[Word and element location records]
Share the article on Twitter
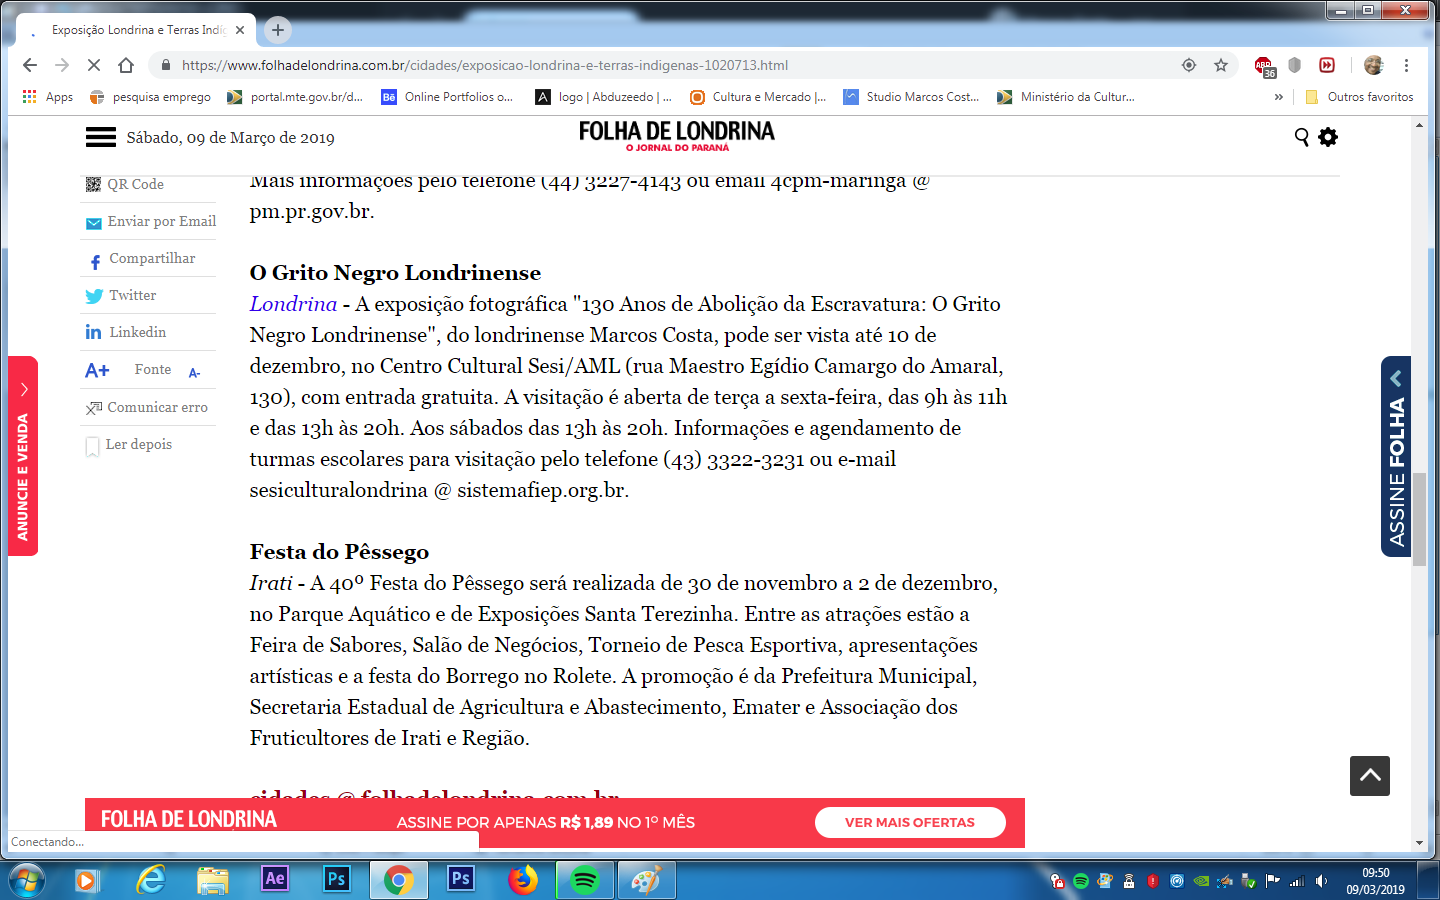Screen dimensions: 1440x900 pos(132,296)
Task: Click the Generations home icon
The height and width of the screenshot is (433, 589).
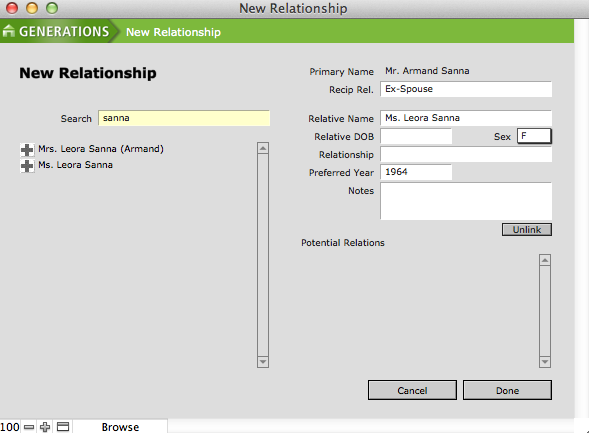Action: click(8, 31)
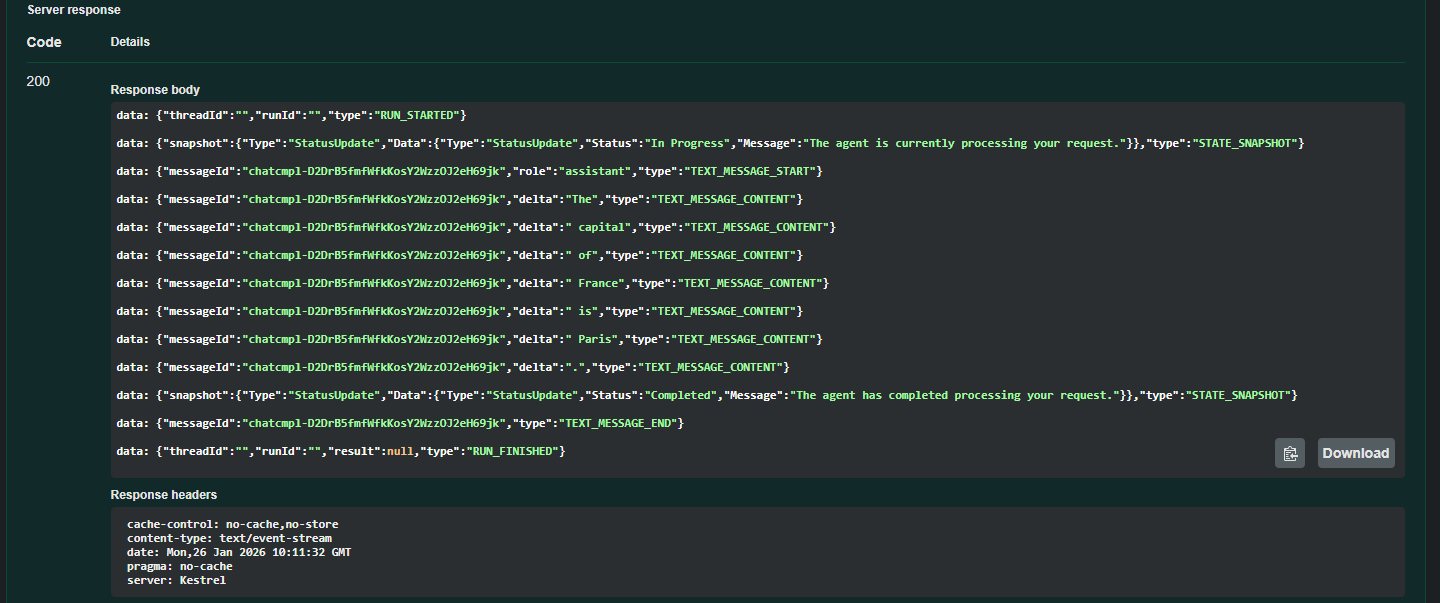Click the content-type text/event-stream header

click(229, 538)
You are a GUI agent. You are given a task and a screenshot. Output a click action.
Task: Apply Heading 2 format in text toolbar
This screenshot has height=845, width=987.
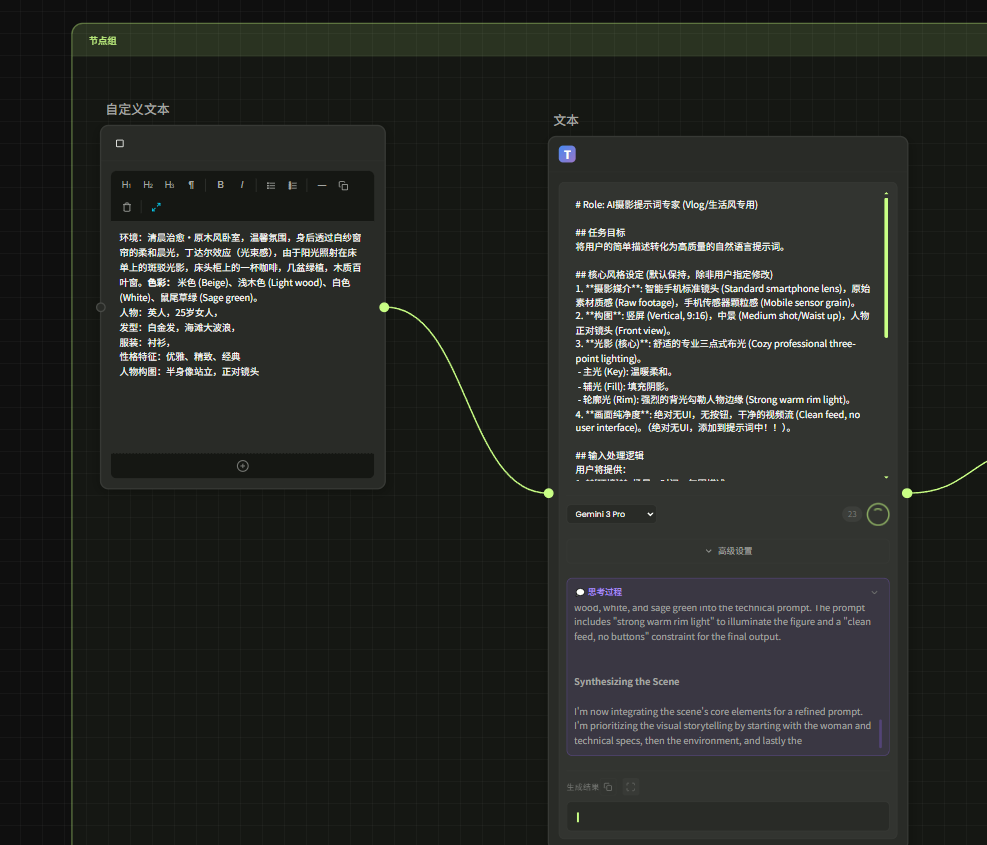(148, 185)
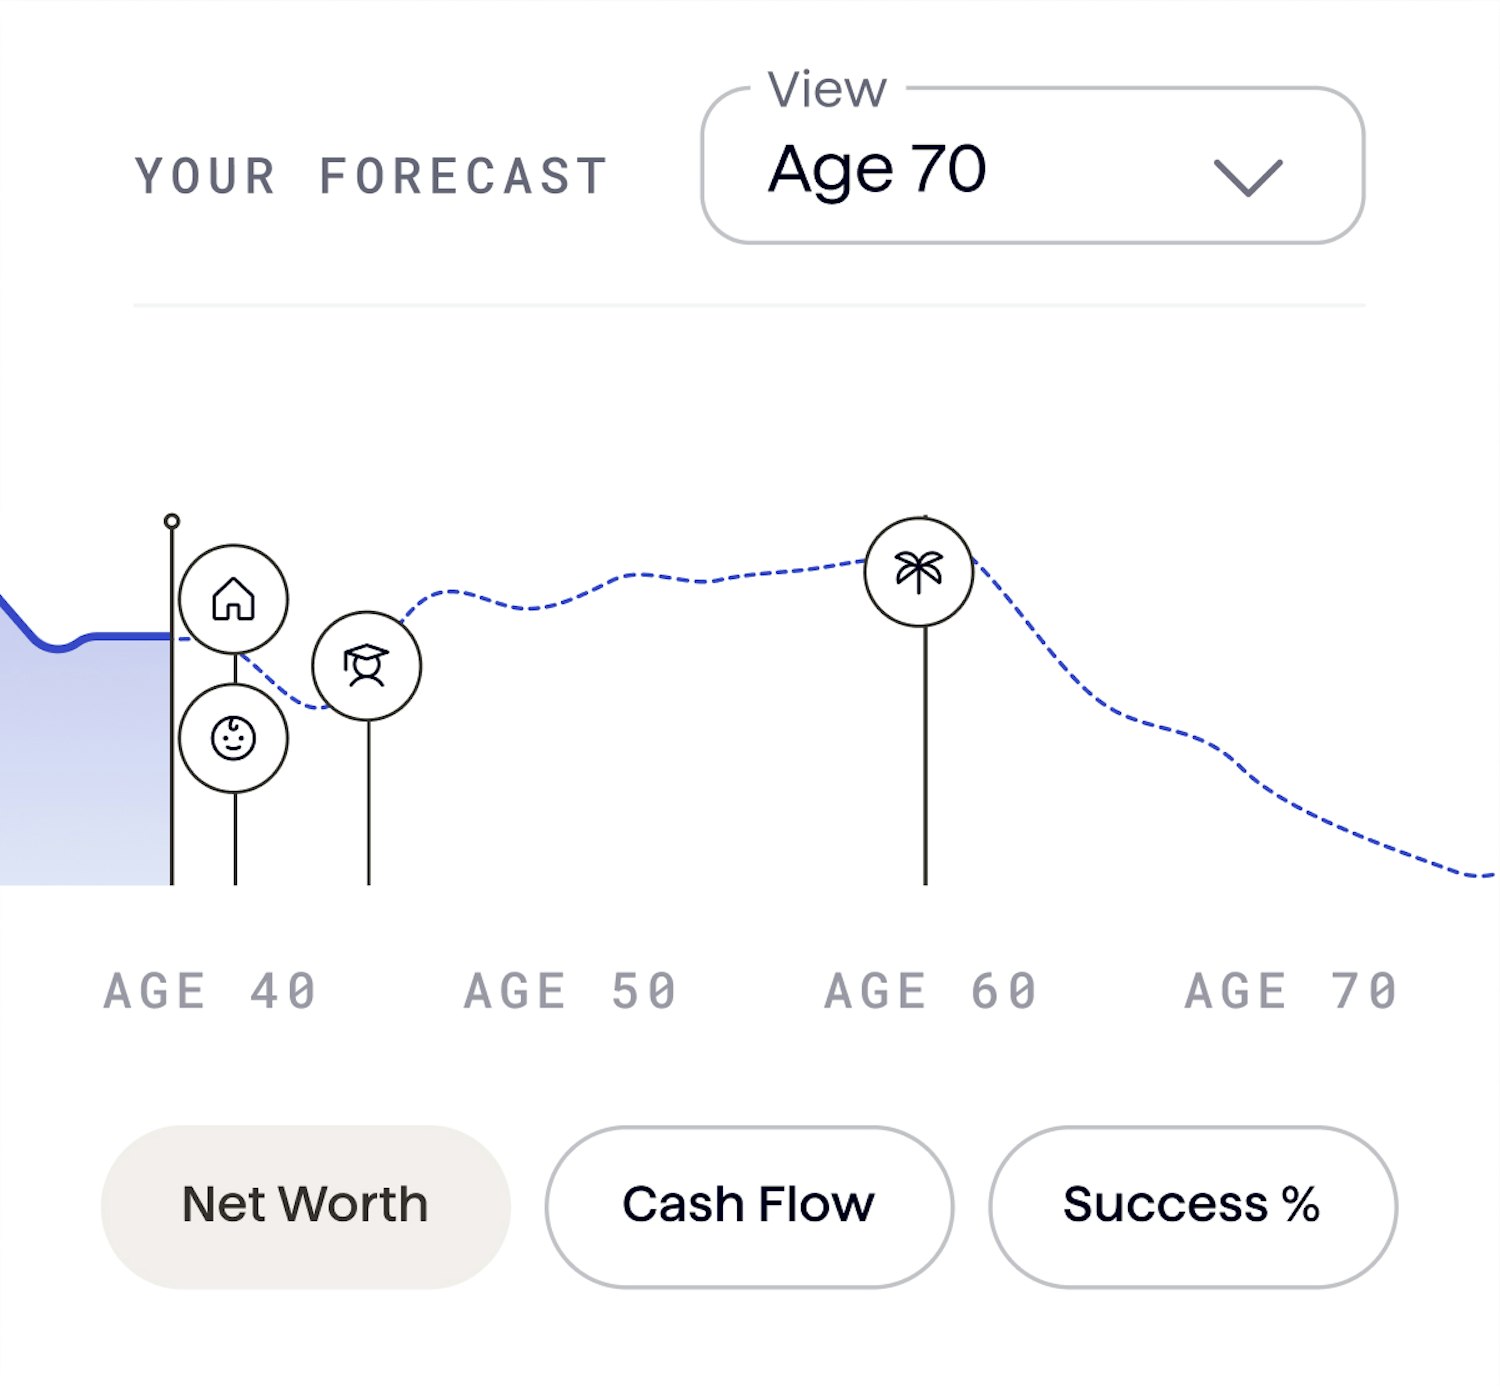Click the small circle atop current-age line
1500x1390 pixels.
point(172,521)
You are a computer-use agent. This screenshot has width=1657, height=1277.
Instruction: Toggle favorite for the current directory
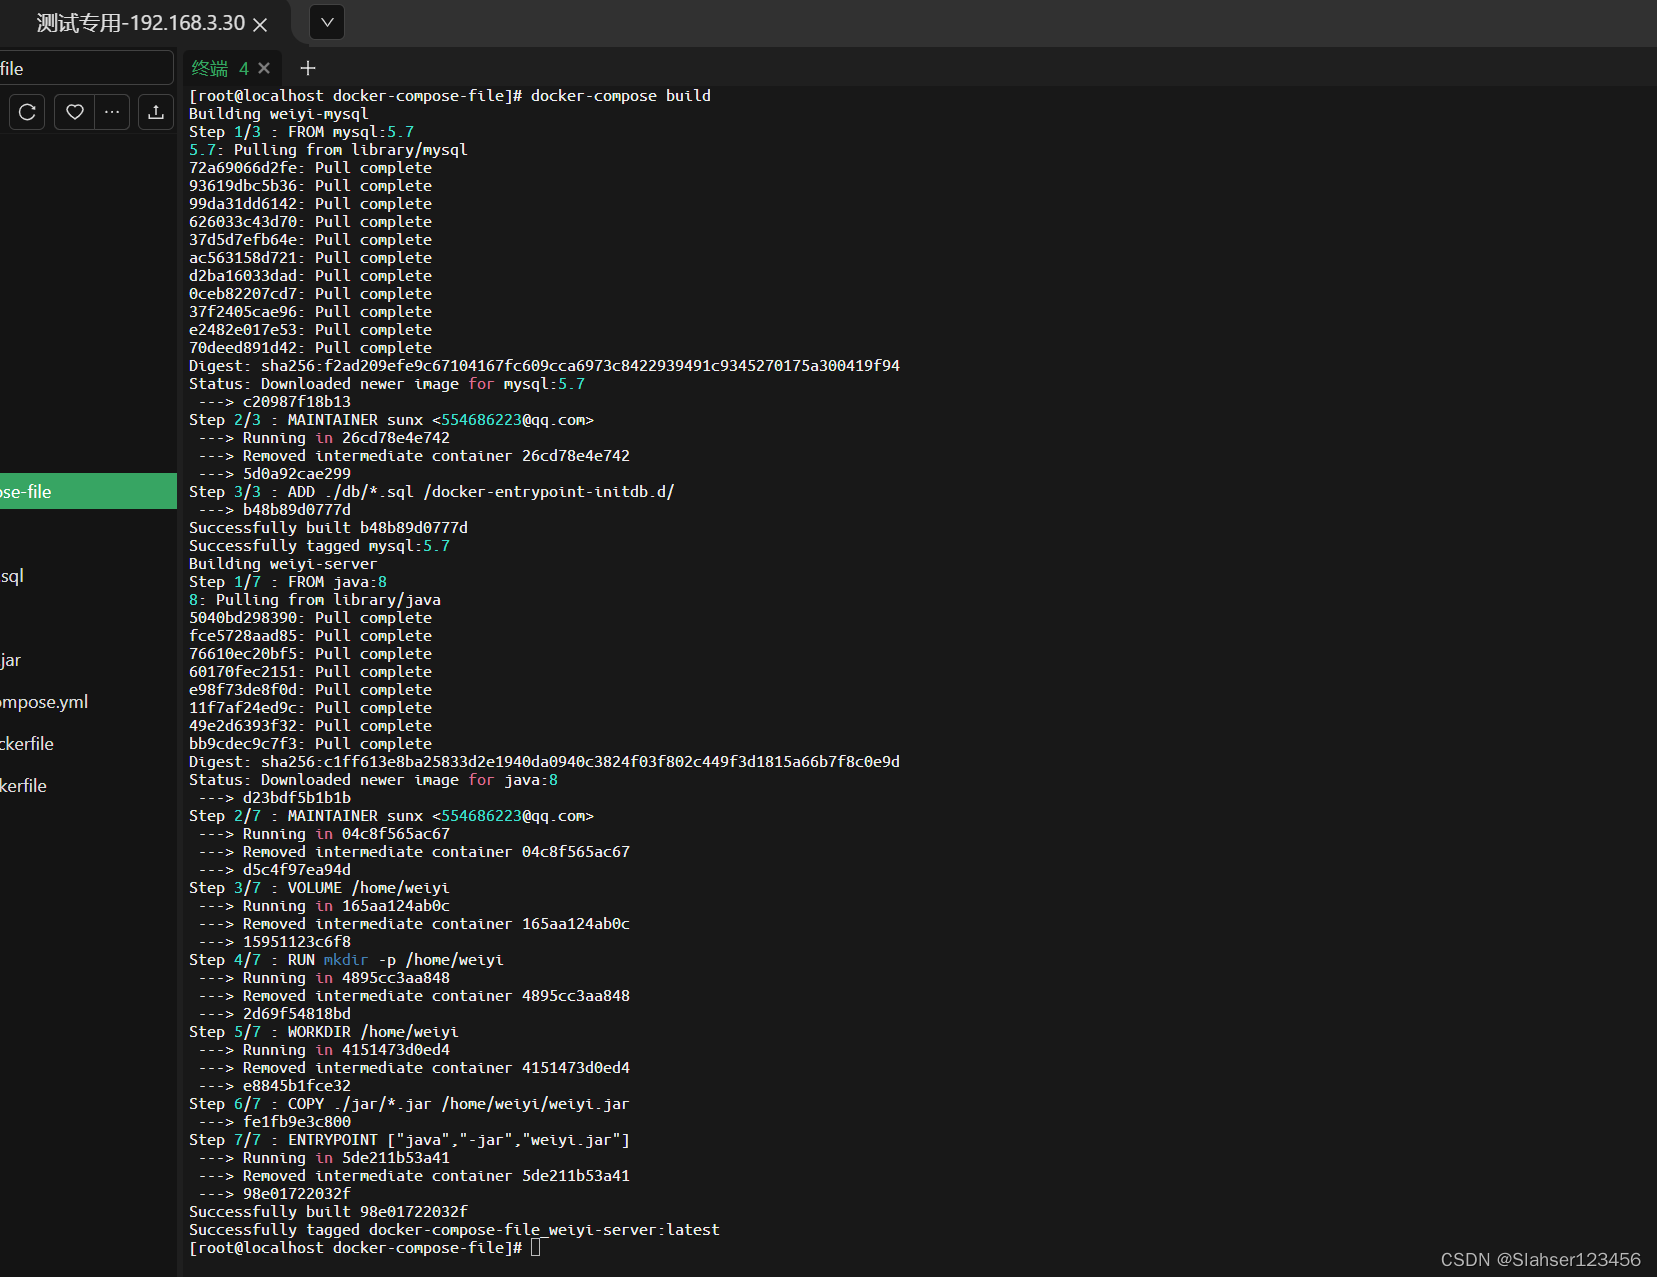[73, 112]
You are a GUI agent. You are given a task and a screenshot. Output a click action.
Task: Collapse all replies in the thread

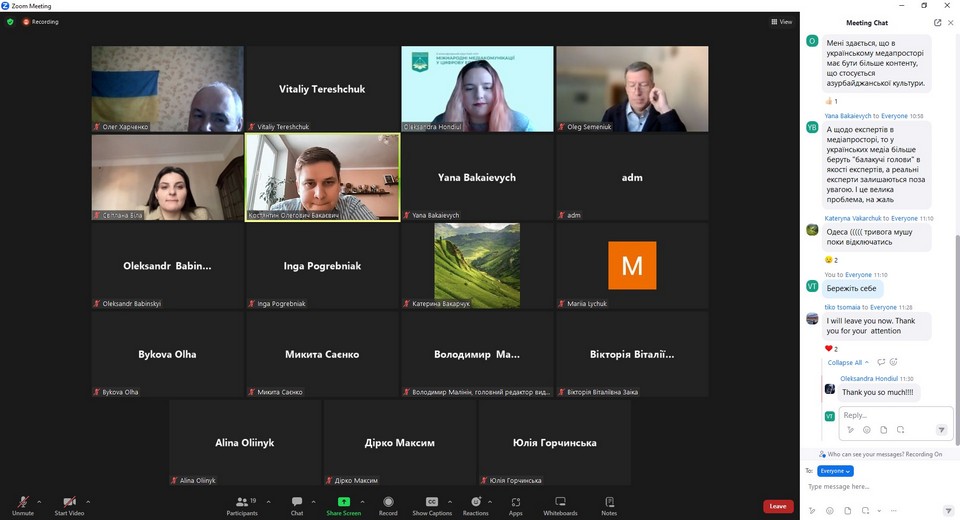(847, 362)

◆ Exercise description ◆
Convert the rows above into a Markdown table with the columns "Number" and "Row line". Number each line and skip blank lines. Leave the pictures out of the answer.

◆ Complete answer ◆
| Number | Row line |
|---|---|
| 1 | Share the article on Twitter |
| 2 | Screen dimensions: 1440x900 pos(132,296) |
| 3 | Task: Click the Generations home icon |
| 4 | The height and width of the screenshot is (433, 589). |
| 5 | Action: click(8, 31) |
| 6 | Click the content-type text/event-stream header |
| 7 | click(229, 538) |
| 8 | You are a GUI agent. You are given a task and a screenshot. Output a click action. |
| 9 | Task: Apply Heading 2 format in text toolbar |
| 10 | This screenshot has height=845, width=987. |
| 11 | (148, 185) |
| 12 | Click the small circle atop current-age line |
| 13 | 1500x1390 pixels. |
| 14 | point(172,521) |
| 15 | You are a computer-use agent. This screenshot has width=1657, height=1277. |
| 16 | Instruction: Toggle favorite for the current directory |
| 17 | [73, 112] |
| 18 | You are a GUI agent. You are given a task and a screenshot. Output a click action. |
| 19 | Task: Collapse all replies in the thread |
| 20 | (847, 362) |